WHAT YOU NEED TO DO »
Taking the line with "At what coordinates" as the first, copy every line through the end of the records below exactly. Do not include pictures.

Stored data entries
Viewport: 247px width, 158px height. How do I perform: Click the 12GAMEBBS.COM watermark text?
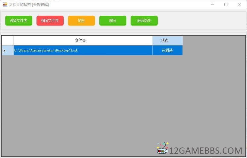[206, 150]
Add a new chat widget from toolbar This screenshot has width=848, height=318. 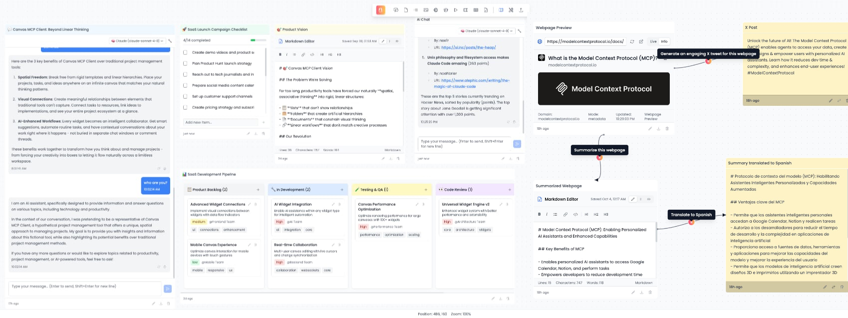(x=396, y=10)
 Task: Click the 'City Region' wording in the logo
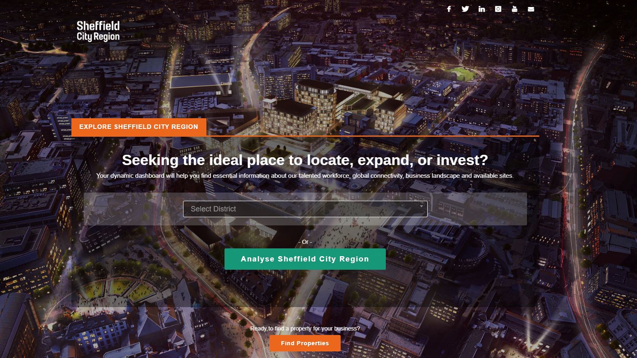pos(98,37)
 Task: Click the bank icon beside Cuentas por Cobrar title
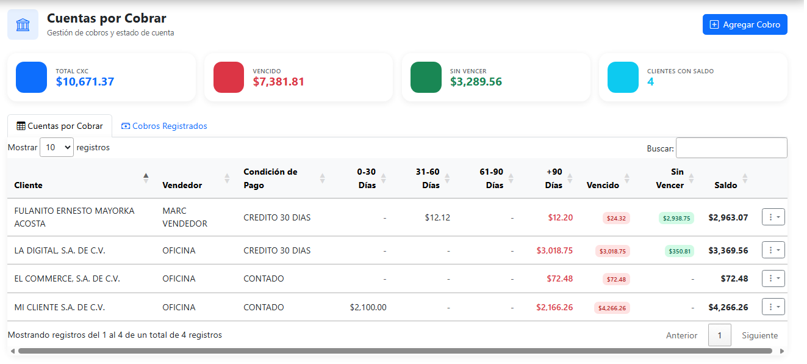point(23,24)
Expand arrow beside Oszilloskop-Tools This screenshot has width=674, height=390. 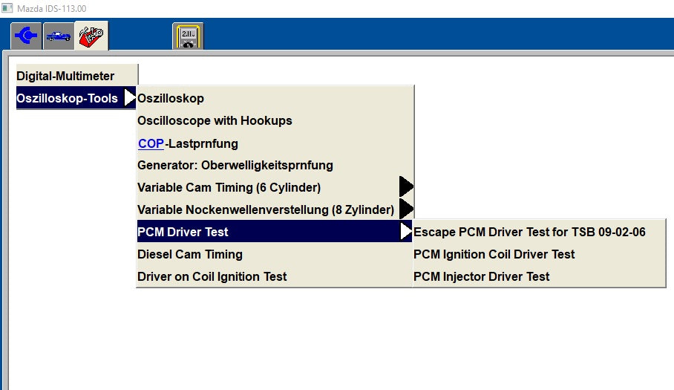click(130, 98)
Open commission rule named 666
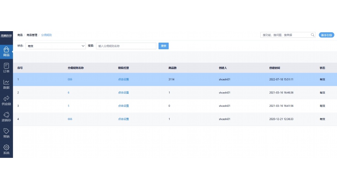Image resolution: width=337 pixels, height=189 pixels. tap(70, 119)
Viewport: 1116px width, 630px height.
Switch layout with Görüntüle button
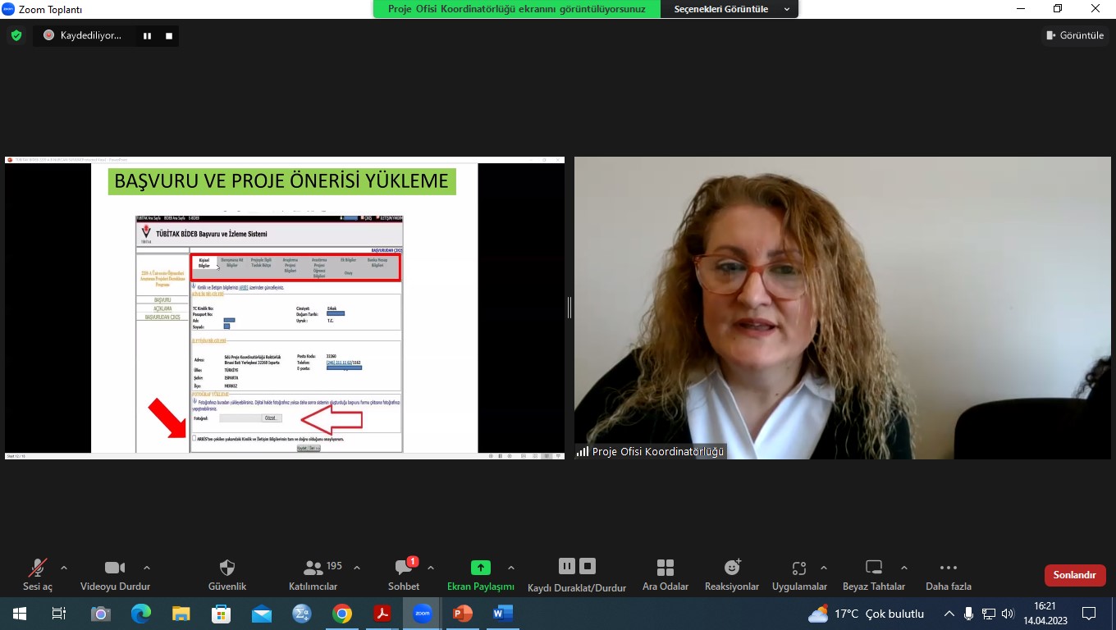tap(1075, 35)
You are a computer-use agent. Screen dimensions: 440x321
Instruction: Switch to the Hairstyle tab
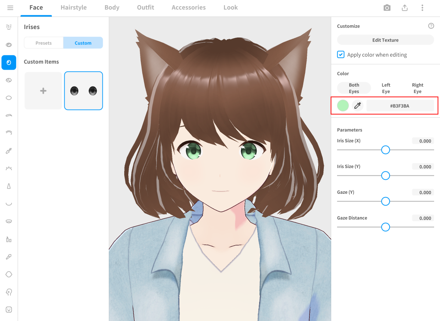point(74,8)
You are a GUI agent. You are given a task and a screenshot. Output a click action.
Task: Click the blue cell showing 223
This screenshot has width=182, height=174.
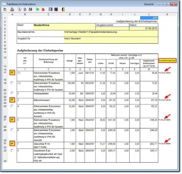click(149, 18)
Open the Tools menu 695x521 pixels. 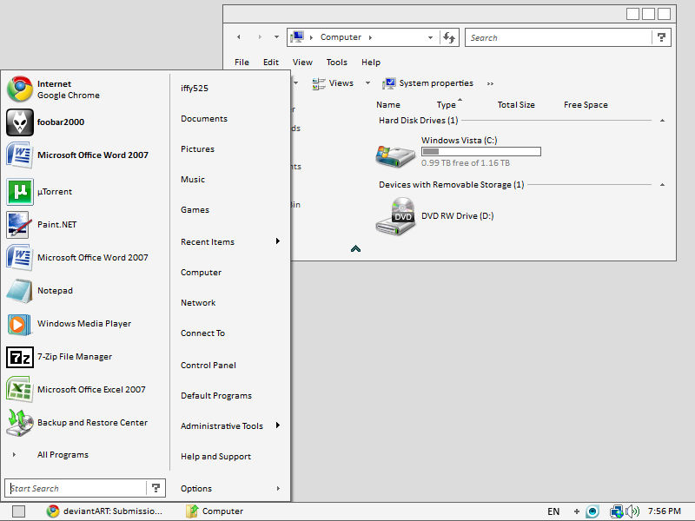[x=337, y=63]
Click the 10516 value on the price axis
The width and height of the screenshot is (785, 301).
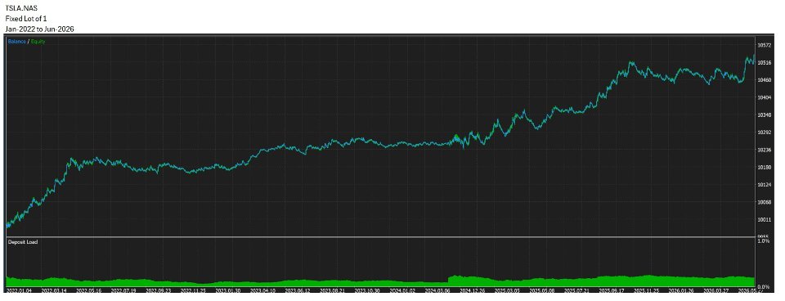coord(764,63)
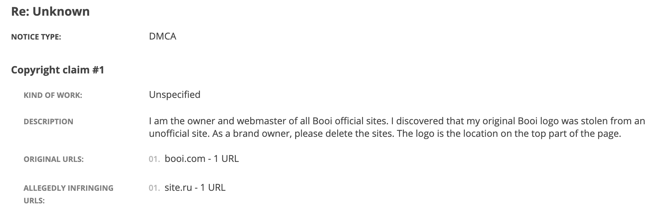The width and height of the screenshot is (655, 214).
Task: Click the "Copyright claim #1" heading
Action: pyautogui.click(x=57, y=70)
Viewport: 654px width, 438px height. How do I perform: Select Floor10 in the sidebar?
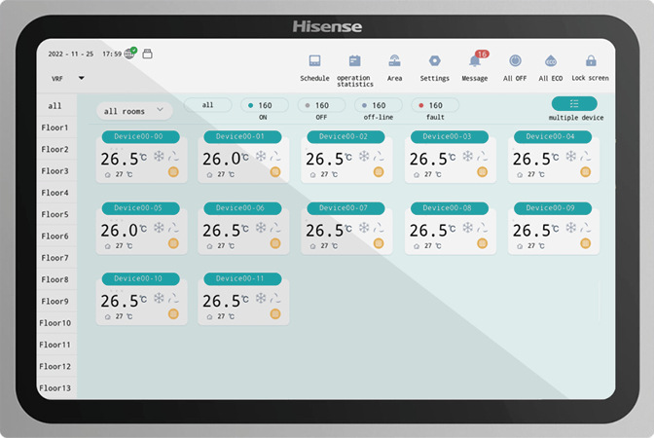[55, 323]
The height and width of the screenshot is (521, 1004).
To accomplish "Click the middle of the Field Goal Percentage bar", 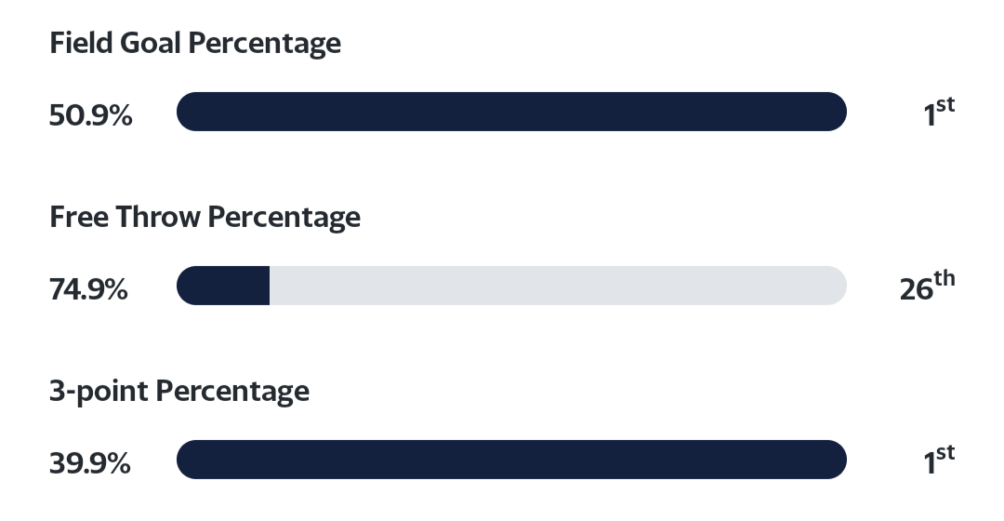I will coord(511,112).
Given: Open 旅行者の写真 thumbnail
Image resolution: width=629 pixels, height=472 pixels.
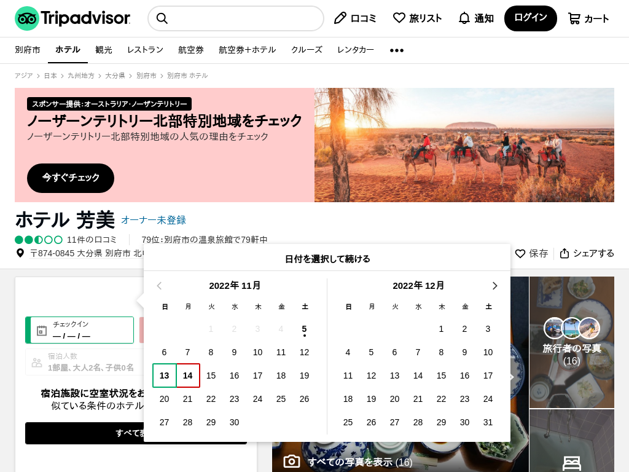Looking at the screenshot, I should click(x=571, y=342).
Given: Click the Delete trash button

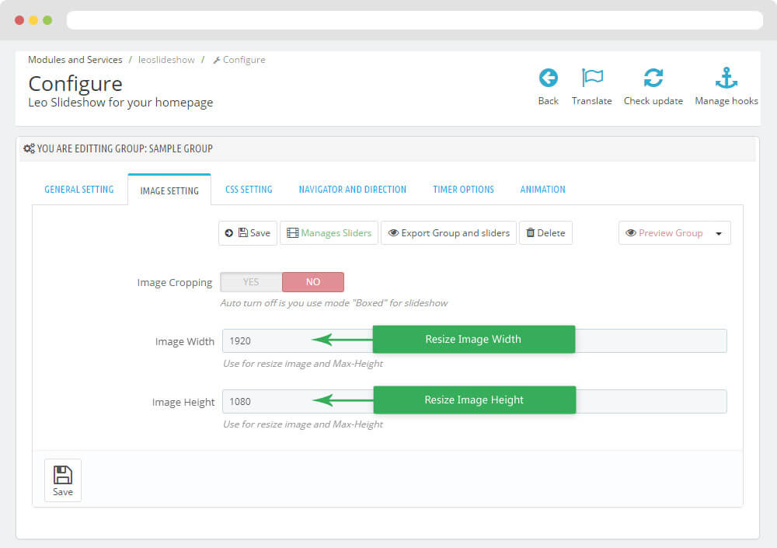Looking at the screenshot, I should click(545, 233).
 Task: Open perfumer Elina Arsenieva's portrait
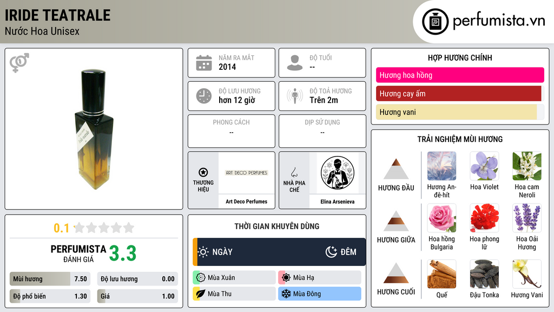pos(338,173)
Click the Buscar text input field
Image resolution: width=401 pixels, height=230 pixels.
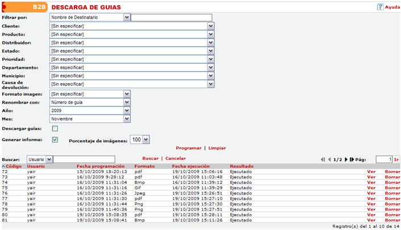click(x=84, y=159)
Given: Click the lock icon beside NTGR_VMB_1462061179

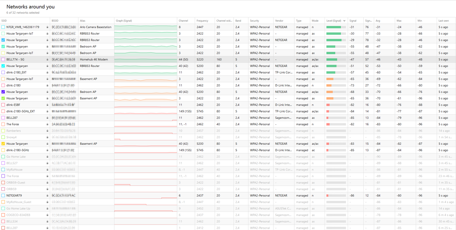Looking at the screenshot, I should click(47, 27).
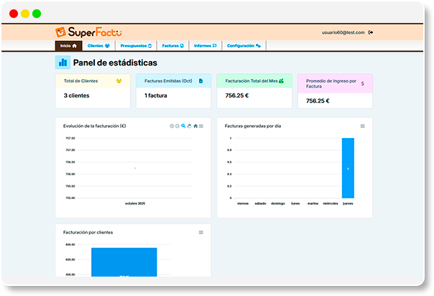Click the logout icon next to user email
The height and width of the screenshot is (296, 434).
(371, 32)
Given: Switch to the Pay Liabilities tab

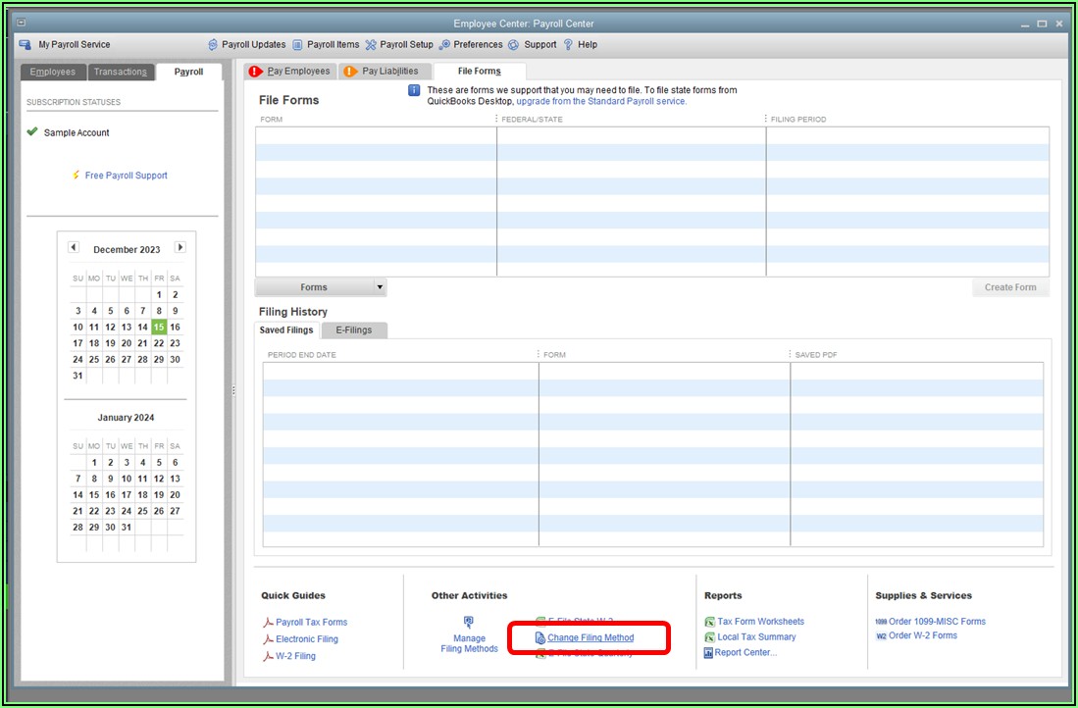Looking at the screenshot, I should click(x=388, y=72).
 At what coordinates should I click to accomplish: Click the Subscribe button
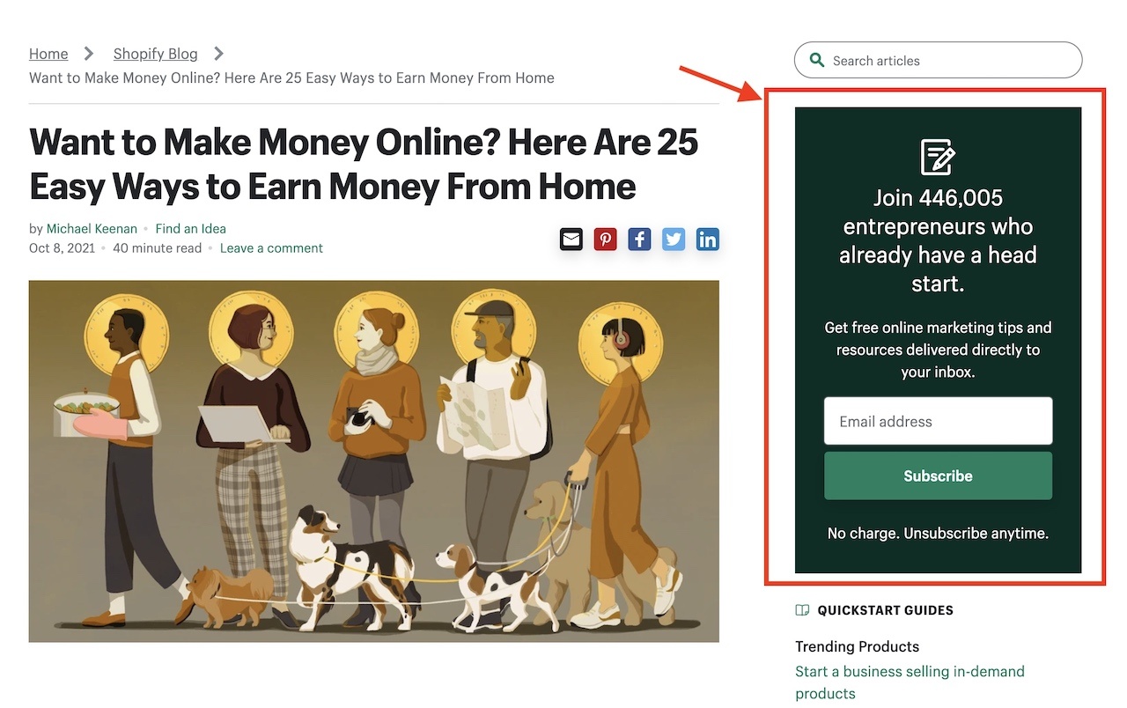click(938, 476)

EXERCISE RESULT »
 At what coordinates should I click to accomplish: Click the Subscribe button
click(938, 476)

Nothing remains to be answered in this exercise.